▸ Selected text:
________________
And my signature contribution to the conversation has been how we can live true, ancient, timeless human grandeur in our turbulent and technological times. I have written the books on my bookshelf as such, and I invite you to patronize my work, especially as my regular income has been revoked and I am trying to get it back.

Familiarity can breed disenchantment. Things that bear a fantasy-like romance to us are things that are wonderful and uncommon or unavailable: swords, for instance, or dragons that can be seen with an eye. But a veil of familiarity prevents us from seeing that doors and shoes are also wondrous: we have doors as much as existed in Bible times where Christ said, "I am the Door," and though the technology and methods of constructions of doors today may have been unimaginable a couple of centuries or millennia ago, doors are with us and they are wondrous. I again recall Chesterton in another chapter of Heretics:

A great many people talk as if this claim of ours, that all things are poetical, were a mere literary ingenuity, a play on words. Precisely the contrary is true. It is the idea that some things are not poetical which is literary, which is a mere product of words. The word "signal-box" ["traffic light" in the U.S. today] is unpoetical. But the thing signal-box is not unpoetical; it is a place where men, in an agony of vigilance, light blood-red and sea-green fires to keep other men from death. That is the plain, genuine description of what it is; the prose only comes in with what it is called. The word "pillar-box" [a blue "public mailbox" in the U.S. today] is unpoetical. But the thing pillar-box is not unpoetical; it is the place to which friends and lovers commit their messages, conscious that when they have done so they are sacred, and not to be touched, not only by others, but even (religious touch!) by themselves. That red turret is one of the last of the temples. Posting a letter and getting married are among the few things left that are entirely romantic; for to be entirely romantic a thing must be irrevocable. We think a pillar-box prosaic, because there is no rhyme to it. We think a pillar-box unpoetical, because we have never seen it in a poem. But the bold fact is entirely on the side of poetry. A signal-box is only called a signal-box; it is a house of life and death. A pillar-box is only called a pillar-box; it is a sanctuary of human words. If you think the name of "Smith" prosaic, it is not because you are practical and sensible; it is because you are too much affected with literary refinements. The name shouts poetry at you. If you think of it otherwise, it is because you are steeped and sodden with verbal reminiscences, because you remember everything in Punch or Comic Cuts about Mr. Smith being drunk or Mr. Smith being henpecked. All these things were given to you poetical. It is only by a long and elaborate process of literary effort that you have made them prosaic.
________________
▸ Entries shown:
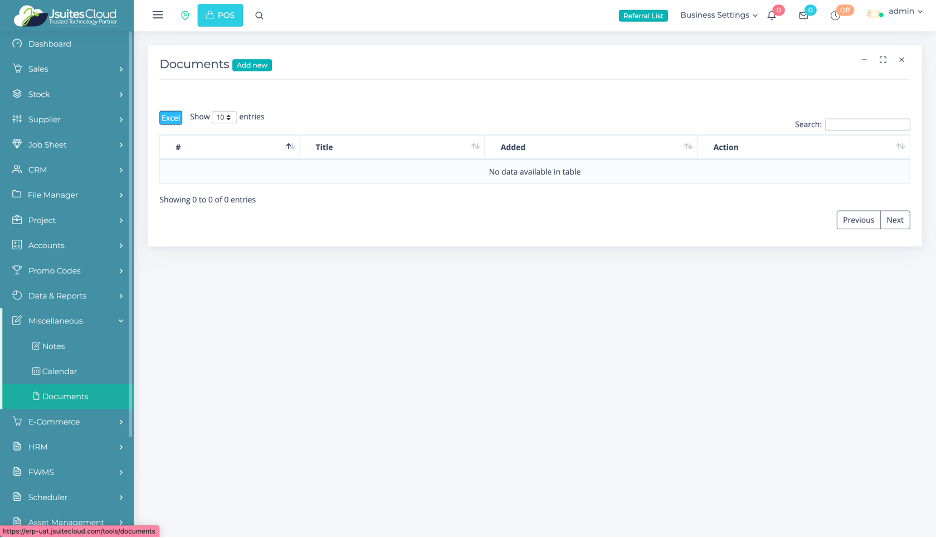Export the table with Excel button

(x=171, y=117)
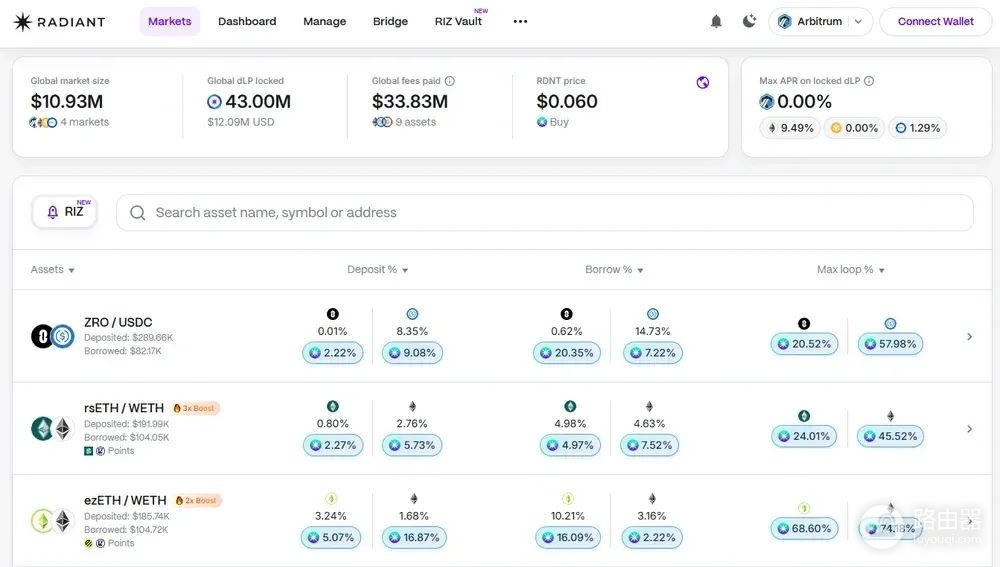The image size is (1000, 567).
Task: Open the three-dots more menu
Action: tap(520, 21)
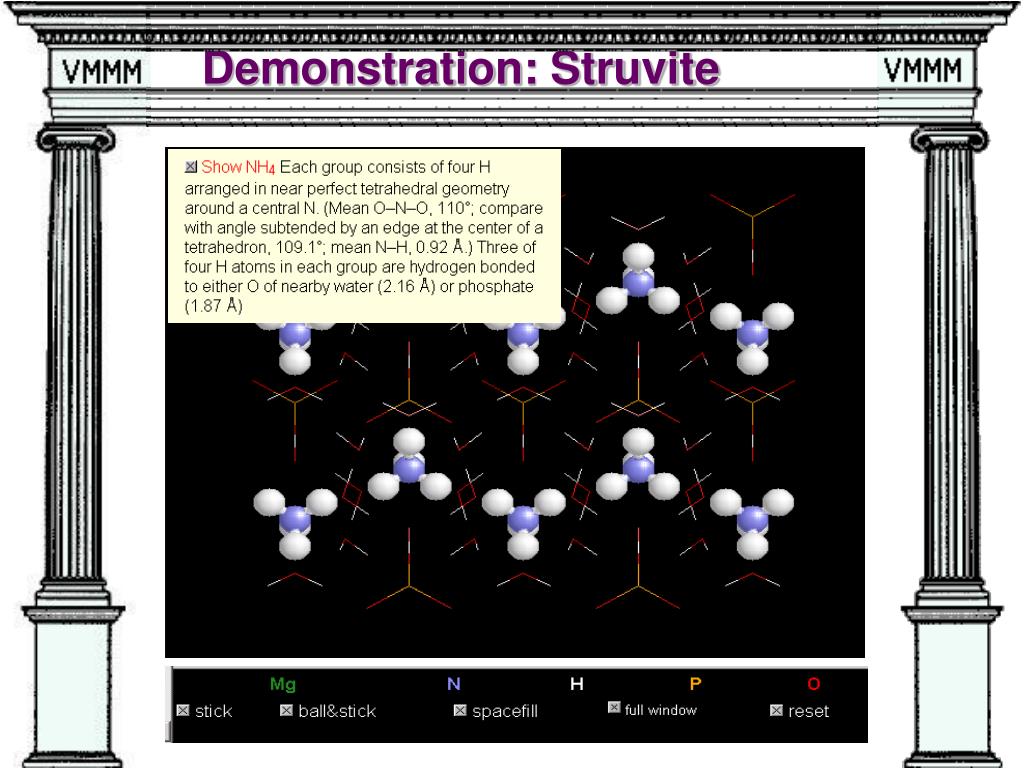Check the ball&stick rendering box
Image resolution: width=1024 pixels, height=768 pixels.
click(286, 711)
________________
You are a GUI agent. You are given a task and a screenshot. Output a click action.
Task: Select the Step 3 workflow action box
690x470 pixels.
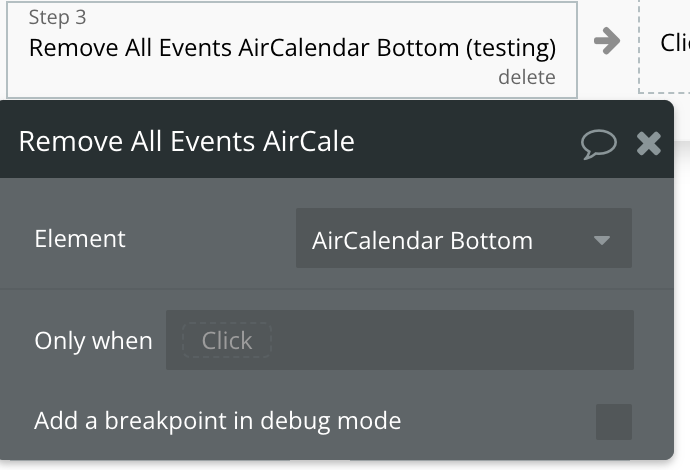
________________
▸ What is asked:
[a] From the passage on the hidden poetry of everyday things, write out word for word the part that begins with the words containing "And my signature" and ends with "get it back.".
[b] Carry on the passage about the hidden poetry of everyday things, picking up right after its final sentence.

▸ Expected answers:
[a]
And my signature contribution to the conversation has been how we can live true, ancient, timeless human grandeur in our turbulent and technological times. I have written the books on my bookshelf as such, and I invite you to patronize my work, especially as my regular income has been revoked and I am trying to get it back.

[b]
All of these things bring me back to what I opened with, namely denial by way of super-affirmation, also called the way of eminence. I believe it applies to some of the best fantasy. Lewis commented that the children in his stories were fortunate in that their made-up fantasy world of Narnia was real; but I, who wrote, A Pilgrimage from Narnia, consider myself fortunate that the real world is real, and no less real because Narnia is not real. It is the beauty of the real world that C.S. Lewis refracted and fused into the creation of Narnia, a free Narnia that reflects a free England, which bifurcated into a free England and a free United States after, among other things, English colonists believed that the freedom due to Englishmen was not being respected. Nationalism may have changed "colour" into "color" and standard U.S. English sounds different from England's Received Pronunciation or local dialects: but I have wanted to write at times about the U.S.A. as the new Europe, where Europe and to be a European were defined not by race but by Christianity, and a U.S.A. that is further behind in the process of apostasy from Europe; and it may be a felony now in Michigan to "misgender" someone but the U.S. at least has not been as far down the path of religious persecution as England and Canada, the latter being somewhat "a nation of Americans who think they're Brits" (as my Canadian godfather said). And C.S. Lewis, an Irishman commonly associated with England, seems to have more of a freely quoting following in the U.S. than a U.K. where, as a theology student at Cambridge, an English fellow student commented that the quote from G.K. Chesterton was the icing on the cake.

And so I deny fantasy by way of super-affirmation. I assert that whatever there is to be held of wonder, God Himself's Creation is more wondrous and more fantastic than the creations of C.S. Lewis. I assert that the eternal choice we make in this short, but tremendously important life, gives way to greater wonders, or at least barer wonders, after death. When I became a man, I put childish things behind me. Perhaps C.S. Lewis fans are right to remember C.S. Lewis's comment, "When I became a man I put away childish things, including the fear of childishness and the desire to be very grown up," and perhaps Lewis's words, "Youth and age touch only the surface of our lives." But the entire life of mortal man on earth, from conception to death, is a wonder, and the kind of wonder reflected by Dungeons and Dragons having fantasy races of elves and dwarves as well as humans is a glory really present in real human races and their cultures however marred by sin, or temperaments and personality types where any one race is itself highly diverse, or the progression from conception to death in which one individual undergoes repeated transformation. And although I stand by standing with Lewis in A Canticle to Holy, Blessed Solipsism, the God whose attention to each person is total and as much as if that person were the only creation God ever made, the fact is that God has created a wonderful, complex Creation with its beginnings before the creation of the physical world and its end only to be realized in the New Jerusalem, and the entire story of all of that is wondrous beyond measure.

To pick one example, one verse that I chafed at and still chafe at is the words, "In humility consider others better than yourself." But I insist that it is a pearl and a treasure-box that opens up bigger on the inside than you could possibly fathom from looking at it from outside. To again quote Repentance, Heaven's Best-Kept Secret,

Discovering the treasure of humility

The first illustration I have is not strictly speaking an example of repentance, at least not that I have seen, but might as well be.

One of the hardest statements in the Bible that I am aware of is, "In humility consider others better than yourself" (Phil 2:3). It's a slap in the face to most of us, including me. But humility is only about abasing yourself up to a point. The further you go into humility, the less it is about dethroning "me, me, me," and the more it can see the beauty of others.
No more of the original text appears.